Stephen Rubino said...
Best design collaboration and execution of detail ever experienced. Thanks Dan,Will, Jeremy and rest of staff. We'll be back!

Steve & Helen Rubino
Margate, Nj "
May 28, 2008 1:54 AM

All done except we left the center counter out for this assembly because we didn't want to risk scratching it and we know if fits, plus the ceiling fan was in the way. The louver for the ac return is on, the unercounter drawer is hung and it's ready to roll .... Next tuesday ...

close up of the louver

Close up of the drawer case with the finish on it and the Greene and Greene style drawer pulls

The whole 140" of it

The bookcase is now in the finishing room 5/8/08

The Greene and Greene style drawer faces are on the desk

Looking like it's going to be a pretty big one ...

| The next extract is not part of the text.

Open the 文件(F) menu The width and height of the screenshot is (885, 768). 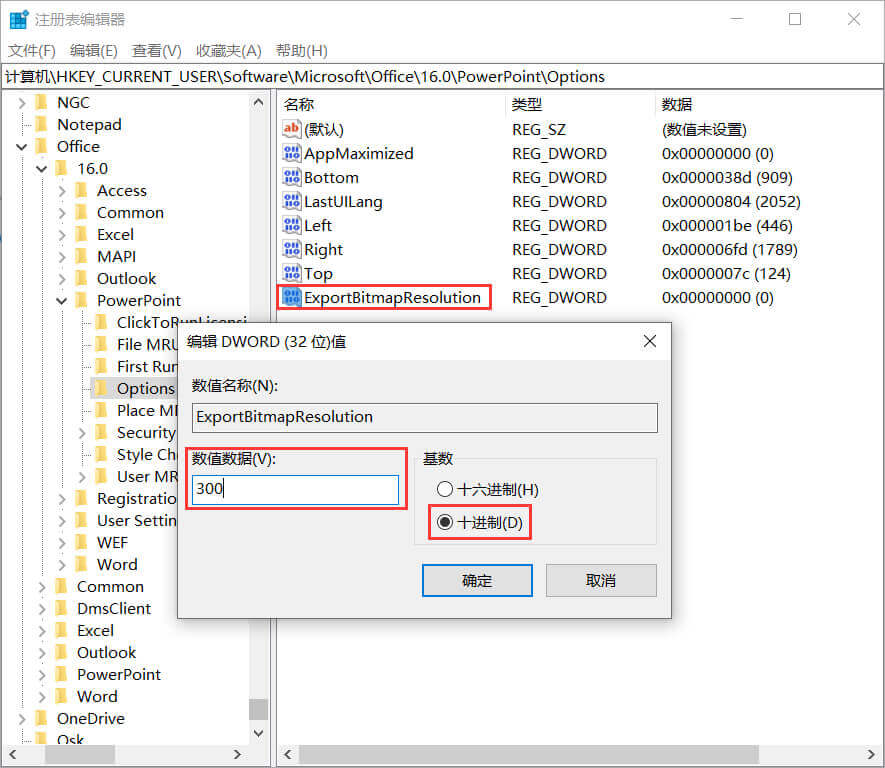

Early stages of the lower bookcase construction, desk upside down behind it

Some of the vertical inlaid stiles of the bookcase and desk .. cherry and walnut

The desk almost ready for finishing

Upside down showing the understructure

Last desk drawing, to which we made some additional changes while we were building

The drawing for the bookcase

Saturday, April 26, 2008

Greene & Greene Style Sideboard Construction Details

I'm a member of a Yahoo Newsgroup, fans of the work of the architects Charles and Henry Greene. Two of the recent posts were requests for information regarding construction of a sideboard similar to one I am currently working on. For more information on that project scroll down to the post below. The first request was regarding the details of the post and panel ends of the sideboard and the second was regarding the fabrication of Greene & Greene style drawer pulls. In the pictures and drawings below, you can find relatively detailed information regarding both processes. Click the pictures to enlarge ... The exquisite figured cherry, all from the same log is from Irion Lumber in Wellsboro, PA ... 200 board foot minimum, but shipped right to your door ... Ask for Myron .... Tell him Dan sent you ....

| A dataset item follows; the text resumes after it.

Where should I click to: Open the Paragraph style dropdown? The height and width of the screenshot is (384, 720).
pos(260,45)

Leaving for Greenwich Tuesday AM 5/6/08

Close up of the shop made hinges and pulls
Making the hinges ...

My son Sam made the hinges by cutting down some 2 x 2 blank hinges that we bought from SSS Steel Supply and welding on the shaped long leaves. He then heated them in the gas forge and chased the detail line around the outside edges while they were hot. We then heated and finished them with a linseed oil and beeswax coating, and lastly, created the 1/8" offset by bending the long leaf cold to acommodate the stepping face frame, one of our signature construction details.

Hinges in the gas forge prior to finishing

Cold bending the 1/8" offset.
Clamp is tightened to offset the long leaf on a 45 degree angle.

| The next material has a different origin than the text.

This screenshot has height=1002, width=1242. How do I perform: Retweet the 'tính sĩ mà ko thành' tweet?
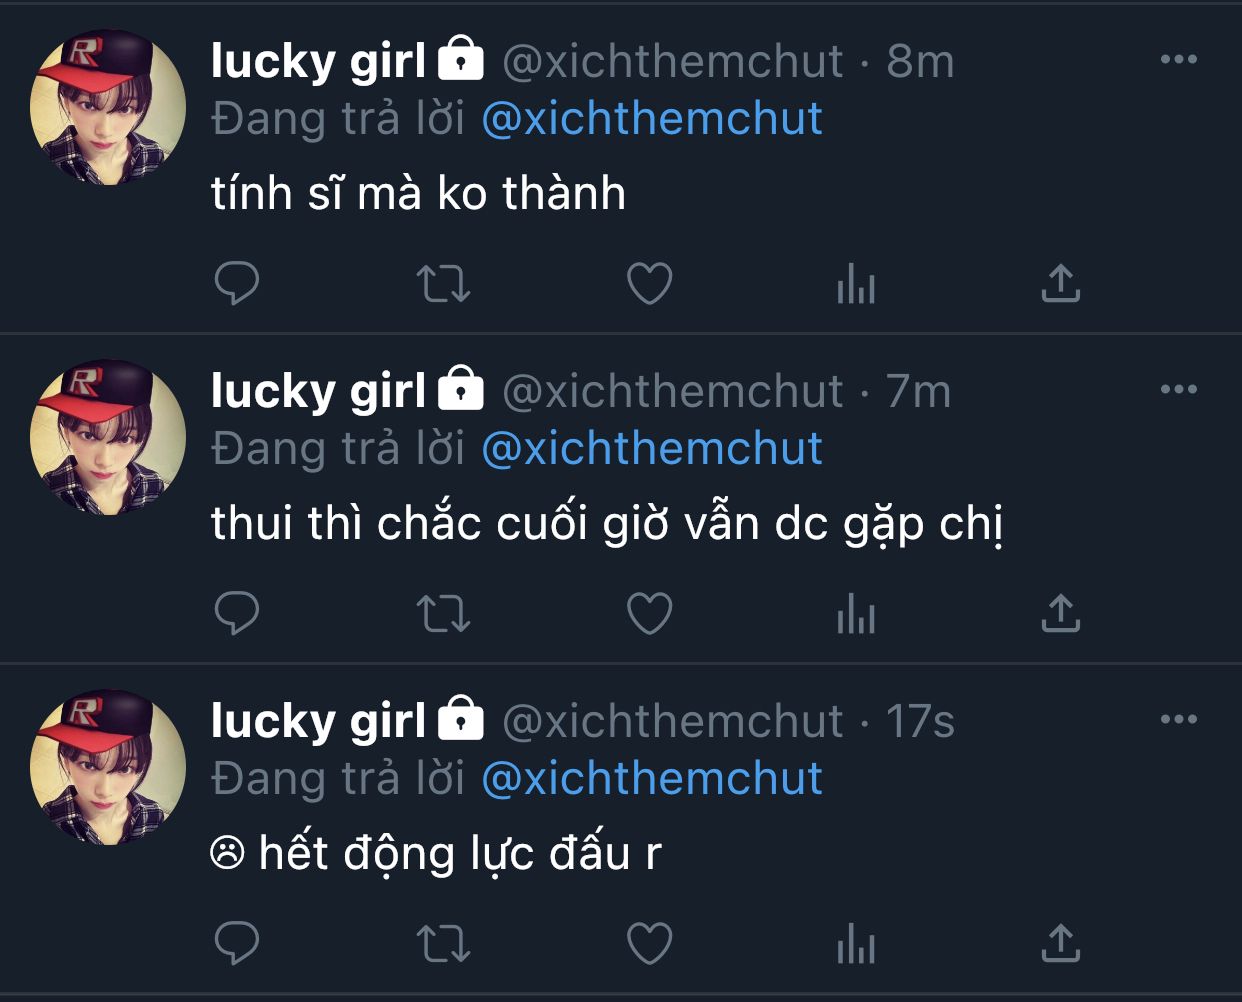443,284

Waiting for the hardware ... Pulls are done .. hinges will be finished very soon ...

CAD elevation of the the front and end of the cabinet

Detail of the layout for rabbeting and mortising legs of the cabinet

Detail of the end post and panel joinery

Top view showing end panel attachment to case after gluing up
The front frame is glued to the case first
Drawer Pulls

Side view of the pulls installed

Elevation, plan view and back side of the pulls .. 4/19/2012 ... i see this post has made it to the otp of my 'most popular' list ... i am adding a link here to a blog post i wrote shortly after this one that more thoroughly explains the steps to make these pulls ...

The sketch above shows the production process using a router table and curved fence. For safety, we tend to start with wider stock (6-8") and rip off a pull at a time and then the pulls are all from the same piece of wood. If you need more detailed instructions, email me, as I have written out very detailed instructions for my employees.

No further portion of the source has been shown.